(Stored data)
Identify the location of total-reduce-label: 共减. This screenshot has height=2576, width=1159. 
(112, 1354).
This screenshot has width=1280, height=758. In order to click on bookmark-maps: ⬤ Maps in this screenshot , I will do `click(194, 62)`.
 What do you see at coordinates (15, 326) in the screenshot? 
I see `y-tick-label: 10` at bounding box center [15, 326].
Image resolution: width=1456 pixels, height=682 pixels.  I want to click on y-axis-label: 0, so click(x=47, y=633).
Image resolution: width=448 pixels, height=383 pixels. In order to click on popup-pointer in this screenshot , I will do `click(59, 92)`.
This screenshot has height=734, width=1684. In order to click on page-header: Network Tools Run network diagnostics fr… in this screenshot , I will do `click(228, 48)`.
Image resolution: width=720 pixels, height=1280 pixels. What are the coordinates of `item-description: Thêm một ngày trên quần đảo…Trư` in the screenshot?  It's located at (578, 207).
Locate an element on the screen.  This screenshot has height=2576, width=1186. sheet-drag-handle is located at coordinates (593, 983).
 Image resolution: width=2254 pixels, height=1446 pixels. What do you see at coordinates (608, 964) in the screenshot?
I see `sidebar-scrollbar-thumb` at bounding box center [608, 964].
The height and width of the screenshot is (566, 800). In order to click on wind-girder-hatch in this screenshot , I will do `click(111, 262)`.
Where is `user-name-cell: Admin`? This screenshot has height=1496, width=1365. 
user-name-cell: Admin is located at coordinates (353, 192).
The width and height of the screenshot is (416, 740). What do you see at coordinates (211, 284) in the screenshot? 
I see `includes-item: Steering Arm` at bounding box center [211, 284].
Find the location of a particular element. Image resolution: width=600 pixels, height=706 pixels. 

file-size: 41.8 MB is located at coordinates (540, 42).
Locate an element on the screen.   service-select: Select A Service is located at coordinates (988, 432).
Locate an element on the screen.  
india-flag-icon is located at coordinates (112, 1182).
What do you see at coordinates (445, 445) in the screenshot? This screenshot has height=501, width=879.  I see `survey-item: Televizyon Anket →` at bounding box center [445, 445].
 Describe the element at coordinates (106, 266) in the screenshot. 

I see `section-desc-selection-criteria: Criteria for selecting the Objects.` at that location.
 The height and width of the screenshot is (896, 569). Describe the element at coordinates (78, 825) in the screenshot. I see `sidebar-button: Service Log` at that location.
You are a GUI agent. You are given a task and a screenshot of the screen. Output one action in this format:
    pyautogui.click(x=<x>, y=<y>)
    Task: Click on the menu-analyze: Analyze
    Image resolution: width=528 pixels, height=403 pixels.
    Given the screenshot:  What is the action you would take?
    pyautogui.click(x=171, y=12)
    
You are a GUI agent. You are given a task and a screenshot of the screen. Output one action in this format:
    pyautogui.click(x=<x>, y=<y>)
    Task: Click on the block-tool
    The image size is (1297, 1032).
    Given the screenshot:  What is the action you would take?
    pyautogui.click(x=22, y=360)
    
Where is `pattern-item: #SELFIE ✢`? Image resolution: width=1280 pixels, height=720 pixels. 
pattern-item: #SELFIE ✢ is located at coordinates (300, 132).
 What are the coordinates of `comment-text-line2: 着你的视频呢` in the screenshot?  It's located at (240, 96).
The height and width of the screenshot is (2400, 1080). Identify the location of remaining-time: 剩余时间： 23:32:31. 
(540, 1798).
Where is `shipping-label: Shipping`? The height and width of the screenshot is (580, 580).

→ To do:
Recast the listing above as a JSON array of strings, with one string for each line and blank lines dropped.

→ Response to this task:
[
  "Identify the location of total-reduce-label: 共减. This screenshot has height=2576, width=1159. ",
  "(112, 1354).",
  "This screenshot has width=1280, height=758. In order to click on bookmark-maps: ⬤ Maps in this screenshot , I will do `click(194, 62)`.",
  " What do you see at coordinates (15, 326) in the screenshot? ",
  "I see `y-tick-label: 10` at bounding box center [15, 326].",
  "Image resolution: width=1456 pixels, height=682 pixels.  I want to click on y-axis-label: 0, so click(x=47, y=633).",
  "Image resolution: width=448 pixels, height=383 pixels. In order to click on popup-pointer in this screenshot , I will do `click(59, 92)`.",
  "This screenshot has height=734, width=1684. In order to click on page-header: Network Tools Run network diagnostics fr… in this screenshot , I will do `click(228, 48)`.",
  "Image resolution: width=720 pixels, height=1280 pixels. What are the coordinates of `item-description: Thêm một ngày trên quần đảo…Trư` in the screenshot?  It's located at (578, 207).",
  "Locate an element on the screen.  This screenshot has height=2576, width=1186. sheet-drag-handle is located at coordinates (593, 983).",
  " Image resolution: width=2254 pixels, height=1446 pixels. What do you see at coordinates (608, 964) in the screenshot?",
  "I see `sidebar-scrollbar-thumb` at bounding box center [608, 964].",
  "The height and width of the screenshot is (566, 800). In order to click on wind-girder-hatch in this screenshot , I will do `click(111, 262)`.",
  "Where is `user-name-cell: Admin`? This screenshot has height=1496, width=1365. ",
  "user-name-cell: Admin is located at coordinates (353, 192).",
  "The width and height of the screenshot is (416, 740). What do you see at coordinates (211, 284) in the screenshot? ",
  "I see `includes-item: Steering Arm` at bounding box center [211, 284].",
  "Find the location of a particular element. Image resolution: width=600 pixels, height=706 pixels. ",
  "file-size: 41.8 MB is located at coordinates (540, 42).",
  "Locate an element on the screen.   service-select: Select A Service is located at coordinates (988, 432).",
  "Locate an element on the screen.  ",
  "india-flag-icon is located at coordinates (112, 1182).",
  "What do you see at coordinates (445, 445) in the screenshot? This screenshot has height=501, width=879.  I see `survey-item: Televizyon Anket →` at bounding box center [445, 445].",
  " Describe the element at coordinates (106, 266) in the screenshot. ",
  "I see `section-desc-selection-criteria: Criteria for selecting the Objects.` at that location.",
  " The height and width of the screenshot is (896, 569). Describe the element at coordinates (78, 825) in the screenshot. I see `sidebar-button: Service Log` at that location.",
  "You are a GUI agent. You are given a task and a screenshot of the screen. Output one action in this format:",
  "    pyautogui.click(x=<x>, y=<y>)",
  "    Task: Click on the menu-analyze: Analyze",
  "    Image resolution: width=528 pixels, height=403 pixels.",
  "    Given the screenshot:  What is the action you would take?",
  "    pyautogui.click(x=171, y=12)",
  "You are a GUI agent. You are given a task and a screenshot of the screen. Output one action in this format:",
  "    pyautogui.click(x=<x>, y=<y>)",
  "    Task: Click on the block-tool",
  "    The image size is (1297, 1032).",
  "    Given the screenshot:  What is the action you would take?",
  "    pyautogui.click(x=22, y=360)",
  "Where is `pattern-item: #SELFIE ✢`? Image resolution: width=1280 pixels, height=720 pixels. ",
  "pattern-item: #SELFIE ✢ is located at coordinates (300, 132).",
  " What are the coordinates of `comment-text-line2: 着你的视频呢` in the screenshot?  It's located at (240, 96).",
  "The height and width of the screenshot is (2400, 1080). Identify the location of remaining-time: 剩余时间： 23:32:31. ",
  "(540, 1798).",
  "Where is `shipping-label: Shipping`? The height and width of the screenshot is (580, 580)."
]